Oddsmakers Still Give Donald Trump A 12 Percent Chance To Win Nevada, A State Already Called For Joe Biden

Donald Trump speaks at an event.
Chip Somodevilla / Getty Images

Joe Biden may have been declared the winner in Nevada, but oddsmakers still believe that Donald Trump still has a roughly one-in-eight chance of emerging victorious in the state.

As pundit and polling analyst Nate Silver pointed out on Twitter, the betting market is still giving the president what appears to be outsized odds both in individual states and overall, even after major news networks have projected Biden to win and enter the White House next year.

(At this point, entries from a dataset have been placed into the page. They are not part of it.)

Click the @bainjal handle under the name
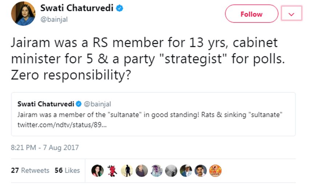309x185 pixels. 54,20
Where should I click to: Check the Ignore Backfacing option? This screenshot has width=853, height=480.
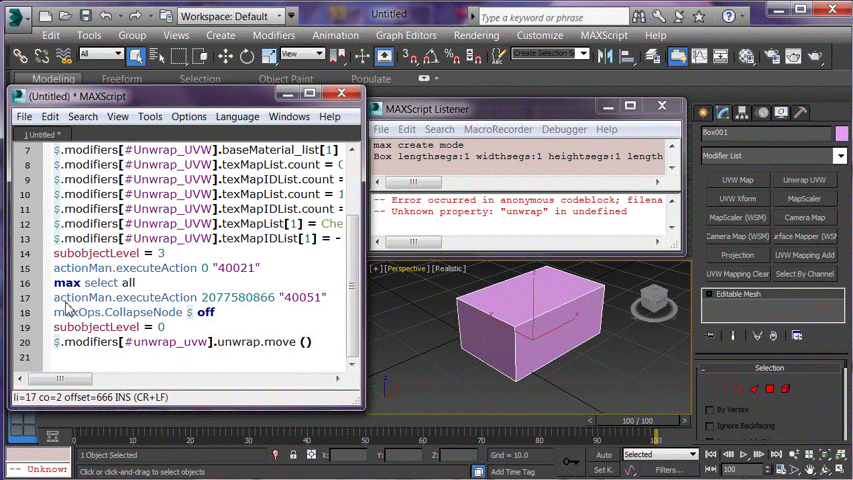[x=709, y=426]
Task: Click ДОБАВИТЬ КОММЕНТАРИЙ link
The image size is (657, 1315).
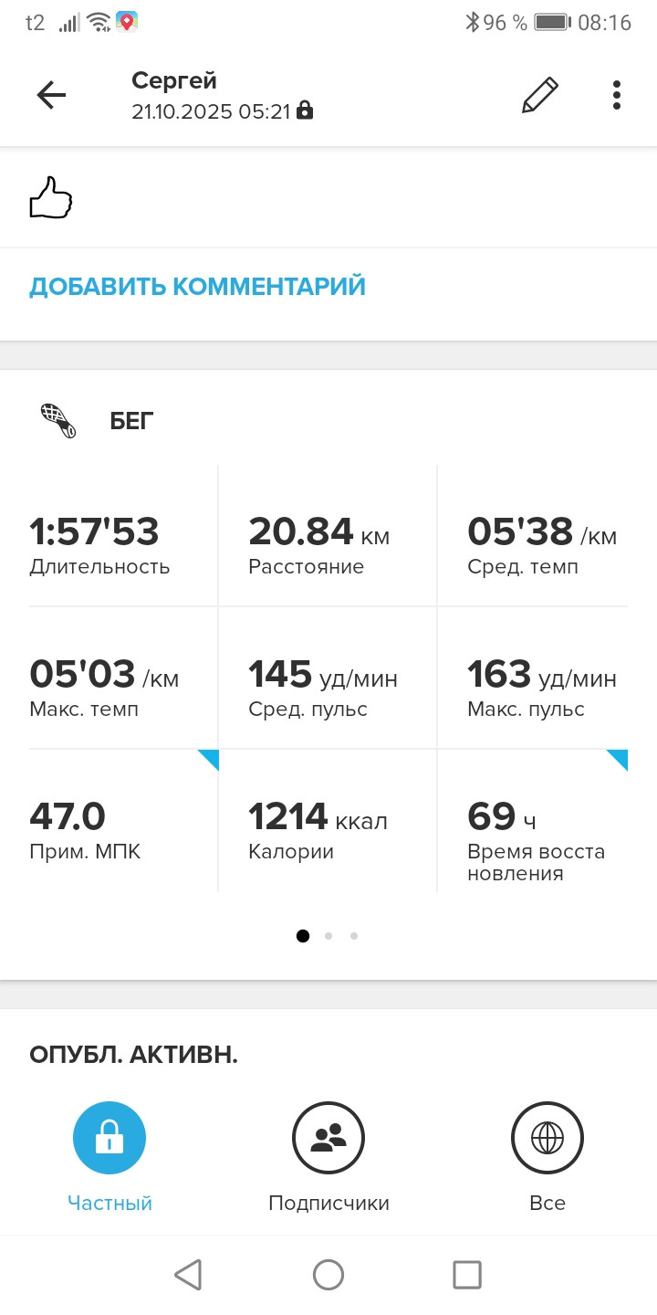Action: 197,286
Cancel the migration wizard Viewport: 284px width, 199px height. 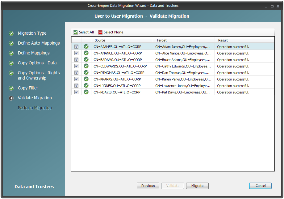click(260, 186)
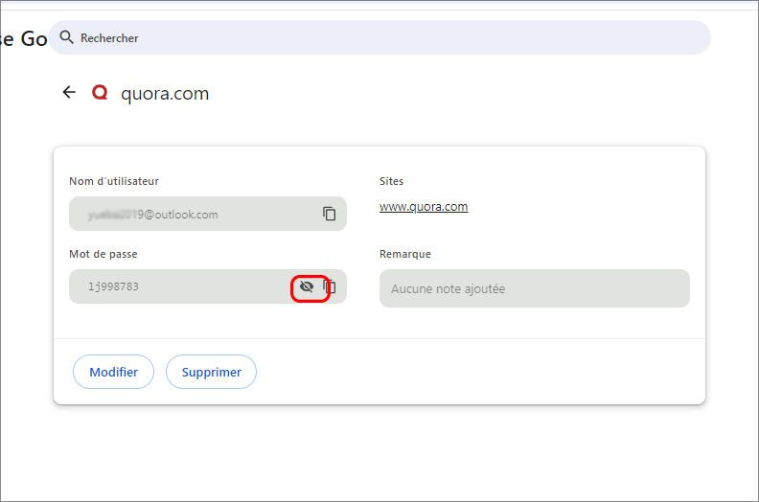Click the magnifier icon in search bar

pos(66,37)
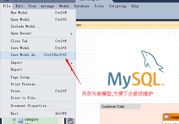Click the country table icon on diagram

167,117

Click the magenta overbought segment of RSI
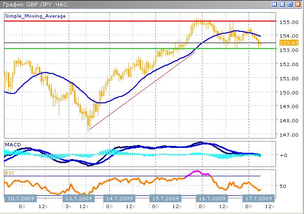197,172
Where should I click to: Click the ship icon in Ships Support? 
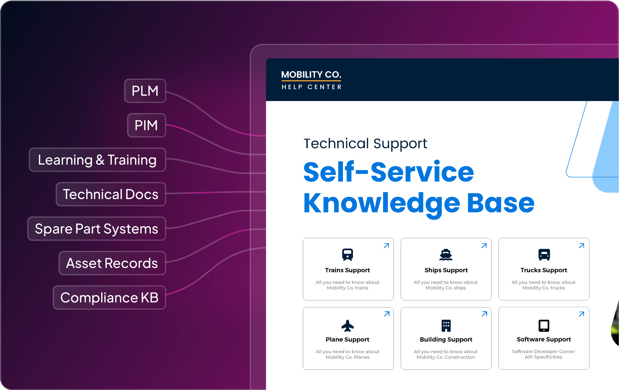point(446,254)
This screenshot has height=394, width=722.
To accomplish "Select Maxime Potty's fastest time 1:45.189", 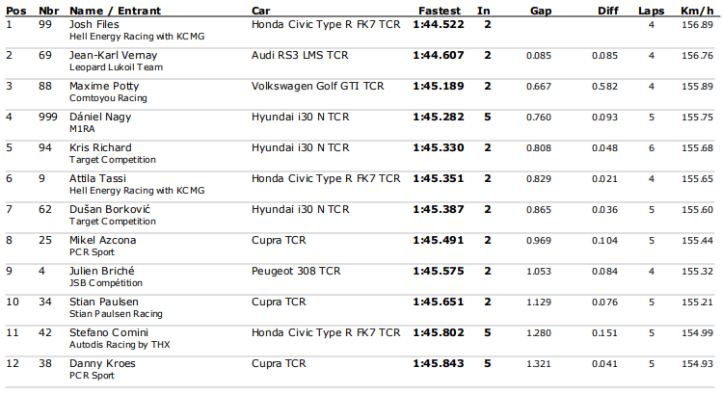I will [x=439, y=86].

He posted a screenshot of an oddsmaker that was giving the Republican candidate a 12 percent chance of winning in Nevada, where the Democratic candidate was leading by close to three points and more than 35,000 votes overall as vote counting continued on Wednesday evening.

Silver called the odds being offered for Trump “delusional,” saying it would be easy money for anyone willing to bet on Biden.

“There is literally free money sitting there but the market doesn’t quite trust reality-based information sources enough to pick it up,” he wrote in a follow-up tweet. “It is disturbing.”

Some sites offered similar odds for Trump to win the entire election. The popular election betting outlet PredictIt, which garnered so much attention that the site crashed throughout election night, was giving the president a roughly 18 percent chance of winning — allowing people to pay 18 cents for a share that would pay off $1 if he were to win. As some commented to Silver, the websites take a percentage of each payout and withdrawal fees, making the long-odds bets seem not quite as appealing as they may have first appeared.

Trump has not yet conceded the race despite projections that he would lose. He has pushed ahead with legal challenges in a number of states. Experts said these have little hope of having any significant impact, and to date, they have not had an effect on any vote counts. However, the moves have helped him earn some public favor among his supporters.

A POLITICO/Morning Consult poll showed that 70 percent of Republicans don’t believe the election was free and fair — nearly double from polls taken before the election. As The Inquisitr reported, some members of Trump’s family have been pushing him to accept the outcome of the race and concede, though the president has not yet given any public indication that he plans to do so. On Wednesday afternoon and evening, he continued to share unfounded claims of election fraud and posted videos claiming to show improper handling of ballots.